The fifth category covers AI-assisted capabilities, including AI-based decision-support systems, tactical networks and rapid intelligence-sharing application packages for military units.
The sixth category focuses on equipment to enhance sustained combat capabilities. Plans include expanding military production to meet wartime consumption, covering the production of ammunition and propellants, small-arms primers, new armored vehicle assembly lines, high-energy explosives, chemical protection masks and night-vision devices. This category also includes mobile battlefield denial equipment to improve area-denial capabilities.

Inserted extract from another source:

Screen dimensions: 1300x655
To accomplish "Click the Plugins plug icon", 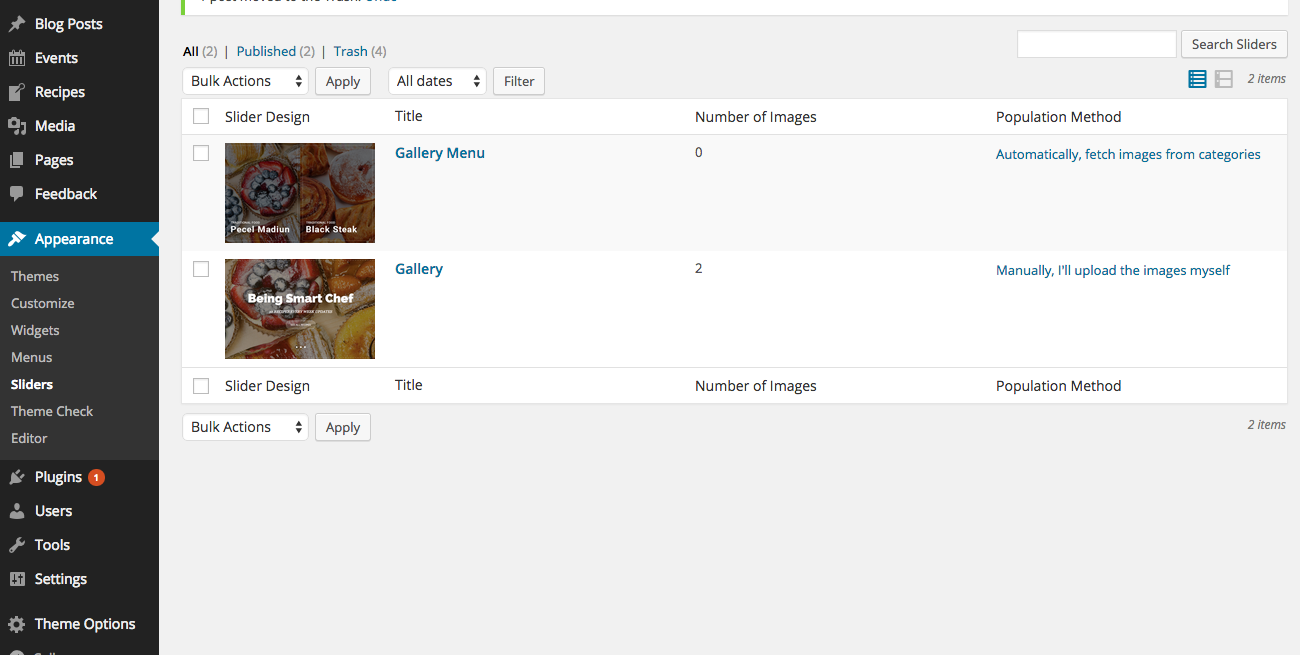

The budget also calls for the procurement of urgently needed munitions to boost readiness stockpiles and meet training requirements before local production can be ramped up. These include 120mm tank rounds, 105mm tank rounds, 30mm autocannon ammunition, 155mm howitzer propellant charges and high-powered explosives.
The seventh category involves equipment and systems jointly developed and procured by Taiwan and the US. The ministry said such cooperation would allow Taiwan to acquire emerging technologies to strengthen operational resilience and enhance asymmetric combat capabilities.
The ministry also briefed the committee on the progress of arms procurement contracts, or letters of offer and acceptance. Five items — M109A7 howitzers, HIMARS, Altius anti-armor loitering munitions, Javelin missiles and TOW-2B missiles — have completed the US notification process.
For the remaining cases, the US Department of Defense is expediting its internal review procedures, the ministry said.
While procurement quantities and costs have been confirmed based on operational needs, adjustments would be made as appropriate following the legislature’s final approval of the budget, it said.
The ministry said that China’s increasingly targeted military exercises based on scenarios for operations against Taiwan suggest an intent to shift “from exercises to drills, and from drills to war,” exacerbating instability in the Taiwan Strait.